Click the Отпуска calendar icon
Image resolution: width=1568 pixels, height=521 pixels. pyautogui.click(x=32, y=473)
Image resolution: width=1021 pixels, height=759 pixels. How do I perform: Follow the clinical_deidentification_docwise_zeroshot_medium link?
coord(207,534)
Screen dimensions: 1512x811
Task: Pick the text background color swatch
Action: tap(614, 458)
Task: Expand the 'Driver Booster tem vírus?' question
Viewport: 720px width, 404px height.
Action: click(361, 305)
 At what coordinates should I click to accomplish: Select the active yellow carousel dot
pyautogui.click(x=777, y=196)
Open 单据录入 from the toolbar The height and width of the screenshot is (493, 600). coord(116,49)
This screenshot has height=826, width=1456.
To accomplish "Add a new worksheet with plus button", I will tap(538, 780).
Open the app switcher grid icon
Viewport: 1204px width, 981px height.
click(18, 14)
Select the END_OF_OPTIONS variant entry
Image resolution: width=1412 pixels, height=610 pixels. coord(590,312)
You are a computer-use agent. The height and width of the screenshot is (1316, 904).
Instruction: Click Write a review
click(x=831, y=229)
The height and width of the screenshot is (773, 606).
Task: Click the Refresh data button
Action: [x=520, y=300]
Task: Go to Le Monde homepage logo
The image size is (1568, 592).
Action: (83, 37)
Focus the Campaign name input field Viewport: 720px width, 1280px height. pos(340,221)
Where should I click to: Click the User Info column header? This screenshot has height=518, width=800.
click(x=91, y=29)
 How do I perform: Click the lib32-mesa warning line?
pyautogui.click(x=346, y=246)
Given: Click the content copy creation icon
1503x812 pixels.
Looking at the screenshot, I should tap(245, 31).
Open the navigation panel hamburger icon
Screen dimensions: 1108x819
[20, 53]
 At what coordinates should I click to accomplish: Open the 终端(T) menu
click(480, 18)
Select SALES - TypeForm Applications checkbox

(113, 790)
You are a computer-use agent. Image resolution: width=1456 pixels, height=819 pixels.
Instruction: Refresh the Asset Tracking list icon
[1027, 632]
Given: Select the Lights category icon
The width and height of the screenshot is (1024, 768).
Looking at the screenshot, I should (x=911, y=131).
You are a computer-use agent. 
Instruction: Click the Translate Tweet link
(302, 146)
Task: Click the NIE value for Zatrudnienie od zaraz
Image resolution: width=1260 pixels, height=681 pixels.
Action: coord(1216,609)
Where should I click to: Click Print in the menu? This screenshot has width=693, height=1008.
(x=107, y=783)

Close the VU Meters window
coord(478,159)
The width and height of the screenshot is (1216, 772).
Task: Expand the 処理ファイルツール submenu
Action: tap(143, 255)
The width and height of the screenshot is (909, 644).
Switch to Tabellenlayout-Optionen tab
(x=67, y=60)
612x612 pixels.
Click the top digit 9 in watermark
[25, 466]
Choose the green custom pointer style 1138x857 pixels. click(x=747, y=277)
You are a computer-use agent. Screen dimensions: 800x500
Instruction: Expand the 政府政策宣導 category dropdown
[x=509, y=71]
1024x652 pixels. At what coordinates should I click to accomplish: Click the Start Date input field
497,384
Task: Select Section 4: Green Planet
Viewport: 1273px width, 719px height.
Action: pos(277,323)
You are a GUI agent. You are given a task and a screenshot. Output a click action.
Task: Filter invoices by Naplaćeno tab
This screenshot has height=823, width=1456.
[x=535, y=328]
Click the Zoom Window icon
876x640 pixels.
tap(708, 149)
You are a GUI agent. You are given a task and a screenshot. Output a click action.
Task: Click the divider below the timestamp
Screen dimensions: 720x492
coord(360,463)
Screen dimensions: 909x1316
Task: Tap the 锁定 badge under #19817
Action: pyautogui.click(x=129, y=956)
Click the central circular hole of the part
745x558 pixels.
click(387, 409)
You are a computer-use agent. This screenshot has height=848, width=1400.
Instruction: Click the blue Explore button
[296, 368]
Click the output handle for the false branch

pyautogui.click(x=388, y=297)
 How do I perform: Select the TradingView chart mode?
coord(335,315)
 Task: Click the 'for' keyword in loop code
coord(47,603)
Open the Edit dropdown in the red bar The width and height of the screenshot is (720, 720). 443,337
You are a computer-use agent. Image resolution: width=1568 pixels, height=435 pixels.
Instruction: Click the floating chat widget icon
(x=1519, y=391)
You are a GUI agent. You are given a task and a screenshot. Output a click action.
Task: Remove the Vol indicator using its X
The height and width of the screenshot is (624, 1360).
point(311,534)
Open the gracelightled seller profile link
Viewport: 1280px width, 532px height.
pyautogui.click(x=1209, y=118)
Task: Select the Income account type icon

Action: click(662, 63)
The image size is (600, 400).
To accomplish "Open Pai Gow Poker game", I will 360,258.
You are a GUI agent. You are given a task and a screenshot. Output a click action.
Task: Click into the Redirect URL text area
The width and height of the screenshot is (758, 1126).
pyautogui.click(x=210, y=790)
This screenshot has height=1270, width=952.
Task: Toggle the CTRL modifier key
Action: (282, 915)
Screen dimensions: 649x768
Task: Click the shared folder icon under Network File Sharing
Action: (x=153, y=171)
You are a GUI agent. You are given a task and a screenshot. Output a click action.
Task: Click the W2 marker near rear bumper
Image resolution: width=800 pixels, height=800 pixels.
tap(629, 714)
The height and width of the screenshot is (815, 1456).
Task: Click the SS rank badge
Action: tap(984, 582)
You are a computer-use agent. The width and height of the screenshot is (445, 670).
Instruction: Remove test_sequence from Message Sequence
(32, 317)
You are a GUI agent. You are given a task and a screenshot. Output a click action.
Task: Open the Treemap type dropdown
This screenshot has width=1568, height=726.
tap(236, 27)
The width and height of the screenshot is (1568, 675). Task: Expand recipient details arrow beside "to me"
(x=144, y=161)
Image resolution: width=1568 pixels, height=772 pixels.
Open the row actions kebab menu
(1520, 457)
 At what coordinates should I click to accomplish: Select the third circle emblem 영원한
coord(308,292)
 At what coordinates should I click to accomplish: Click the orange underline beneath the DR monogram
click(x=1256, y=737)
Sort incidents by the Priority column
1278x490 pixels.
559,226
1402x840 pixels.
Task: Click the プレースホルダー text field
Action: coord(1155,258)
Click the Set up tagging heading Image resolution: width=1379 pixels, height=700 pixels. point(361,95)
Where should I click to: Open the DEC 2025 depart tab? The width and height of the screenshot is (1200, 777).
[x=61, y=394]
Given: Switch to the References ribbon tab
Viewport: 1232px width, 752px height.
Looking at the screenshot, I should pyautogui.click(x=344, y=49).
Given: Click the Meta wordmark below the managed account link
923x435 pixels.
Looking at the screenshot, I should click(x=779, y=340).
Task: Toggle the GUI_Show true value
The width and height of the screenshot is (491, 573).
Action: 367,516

+===+

**Your goal:** Write out every row again, putting "Where do I click to do" wherever "At what coordinates should I click to accomplish" appears and leaving everything else unchanged.

**Result of the task:**
Click the Отпуска calendar icon
Image resolution: width=1568 pixels, height=521 pixels. pyautogui.click(x=32, y=473)
Image resolution: width=1021 pixels, height=759 pixels. How do I perform: Follow the clinical_deidentification_docwise_zeroshot_medium link?
coord(207,534)
Screen dimensions: 1512x811
Task: Pick the text background color swatch
Action: tap(614, 458)
Task: Expand the 'Driver Booster tem vírus?' question
Viewport: 720px width, 404px height.
Action: click(361, 305)
 Where do I click to do: Select the active yellow carousel dot
pyautogui.click(x=777, y=196)
Open 单据录入 from the toolbar The height and width of the screenshot is (493, 600). coord(116,49)
This screenshot has height=826, width=1456.
To accomplish "Add a new worksheet with plus button", I will tap(538, 780).
Open the app switcher grid icon
Viewport: 1204px width, 981px height.
click(18, 14)
Select the END_OF_OPTIONS variant entry
Image resolution: width=1412 pixels, height=610 pixels. coord(590,312)
You are a computer-use agent. The height and width of the screenshot is (1316, 904).
Instruction: Click Write a review
click(x=831, y=229)
The height and width of the screenshot is (773, 606).
Task: Click the Refresh data button
Action: [x=520, y=300]
Task: Go to Le Monde homepage logo
The image size is (1568, 592).
Action: (83, 37)
Focus the Campaign name input field Viewport: 720px width, 1280px height. pos(340,221)
Where should I click to: Click the User Info column header? This screenshot has height=518, width=800.
click(x=91, y=29)
 How do I perform: Click the lib32-mesa warning line?
pyautogui.click(x=346, y=246)
Given: Click the content copy creation icon
1503x812 pixels.
Looking at the screenshot, I should tap(245, 31).
Open the navigation panel hamburger icon
Screen dimensions: 1108x819
[20, 53]
 Where do I click to do: Open the 终端(T) menu
click(480, 18)
Select SALES - TypeForm Applications checkbox

(113, 790)
You are a computer-use agent. Image resolution: width=1456 pixels, height=819 pixels.
Instruction: Refresh the Asset Tracking list icon
[1027, 632]
Given: Select the Lights category icon
The width and height of the screenshot is (1024, 768).
Looking at the screenshot, I should (x=911, y=131).
You are a computer-use agent. 
Instruction: Click the Translate Tweet link
(302, 146)
Task: Click the NIE value for Zatrudnienie od zaraz
Image resolution: width=1260 pixels, height=681 pixels.
Action: coord(1216,609)
Where should I click to: Click Print in the menu? This screenshot has width=693, height=1008.
(x=107, y=783)

Close the VU Meters window
coord(478,159)
The width and height of the screenshot is (1216, 772).
Task: Expand the 処理ファイルツール submenu
Action: tap(143, 255)
The width and height of the screenshot is (909, 644).
Switch to Tabellenlayout-Optionen tab
(x=67, y=60)
612x612 pixels.
Click the top digit 9 in watermark
[25, 466]
Choose the green custom pointer style 1138x857 pixels. click(x=747, y=277)
You are a computer-use agent. Screen dimensions: 800x500
Instruction: Expand the 政府政策宣導 category dropdown
[x=509, y=71]
1024x652 pixels. Where do I click to do: Click the Start Date input field
497,384
Task: Select Section 4: Green Planet
Viewport: 1273px width, 719px height.
Action: pos(277,323)
You are a GUI agent. You are given a task and a screenshot. Output a click action.
Task: Filter invoices by Naplaćeno tab
This screenshot has height=823, width=1456.
[x=535, y=328]
Click the Zoom Window icon
876x640 pixels.
tap(708, 149)
You are a GUI agent. You are given a task and a screenshot. Output a click action.
Task: Click the divider below the timestamp
Screen dimensions: 720x492
coord(360,463)
Screen dimensions: 909x1316
Task: Tap the 锁定 badge under #19817
Action: pyautogui.click(x=129, y=956)
Click the central circular hole of the part
745x558 pixels.
click(387, 409)
You are a computer-use agent. This screenshot has height=848, width=1400.
Instruction: Click the blue Explore button
[296, 368]
Click the output handle for the false branch

pyautogui.click(x=388, y=297)
 How do I perform: Select the TradingView chart mode?
coord(335,315)
 Task: Click the 'for' keyword in loop code
coord(47,603)
Open the Edit dropdown in the red bar The width and height of the screenshot is (720, 720). 443,337
You are a computer-use agent. Image resolution: width=1568 pixels, height=435 pixels.
Instruction: Click the floating chat widget icon
(x=1519, y=391)
You are a GUI agent. You are given a task and a screenshot. Output a click action.
Task: Remove the Vol indicator using its X
The height and width of the screenshot is (624, 1360).
point(311,534)
Open the gracelightled seller profile link
Viewport: 1280px width, 532px height.
pyautogui.click(x=1209, y=118)
Task: Select the Income account type icon

Action: click(662, 63)
The image size is (600, 400).
To accomplish "Open Pai Gow Poker game", I will 360,258.
You are a GUI agent. You are given a task and a screenshot. Output a click action.
Task: Click into the Redirect URL text area
The width and height of the screenshot is (758, 1126).
pyautogui.click(x=210, y=790)
This screenshot has height=1270, width=952.
Task: Toggle the CTRL modifier key
Action: (282, 915)
Screen dimensions: 649x768
Task: Click the shared folder icon under Network File Sharing
Action: (x=153, y=171)
You are a GUI agent. You are given a task and a screenshot. Output a click action.
Task: Click the W2 marker near rear bumper
Image resolution: width=800 pixels, height=800 pixels.
tap(629, 714)
The height and width of the screenshot is (815, 1456).
Task: Click the SS rank badge
Action: tap(984, 582)
You are a computer-use agent. The width and height of the screenshot is (445, 670).
Instruction: Remove test_sequence from Message Sequence
(32, 317)
You are a GUI agent. You are given a task and a screenshot. Output a click action.
Task: Open the Treemap type dropdown
This screenshot has width=1568, height=726.
tap(236, 27)
The width and height of the screenshot is (1568, 675). Task: Expand recipient details arrow beside "to me"
(x=144, y=161)
Image resolution: width=1568 pixels, height=772 pixels.
Open the row actions kebab menu
(1520, 457)
 Where do I click to do: Select the third circle emblem 영원한
coord(308,292)
 Where do I click to do: Click the orange underline beneath the DR monogram
click(x=1256, y=737)
Sort incidents by the Priority column
1278x490 pixels.
559,226
1402x840 pixels.
Task: Click the プレースホルダー text field
Action: coord(1155,258)
Click the Set up tagging heading Image resolution: width=1379 pixels, height=700 pixels. point(361,95)
Where should I click to: Open the DEC 2025 depart tab? The width and height of the screenshot is (1200, 777).
[x=61, y=394]
Given: Switch to the References ribbon tab
Viewport: 1232px width, 752px height.
Looking at the screenshot, I should pyautogui.click(x=344, y=49).
Given: Click the Meta wordmark below the managed account link
923x435 pixels.
Looking at the screenshot, I should click(x=779, y=340).
Task: Toggle the GUI_Show true value
The width and height of the screenshot is (491, 573).
Action: 367,516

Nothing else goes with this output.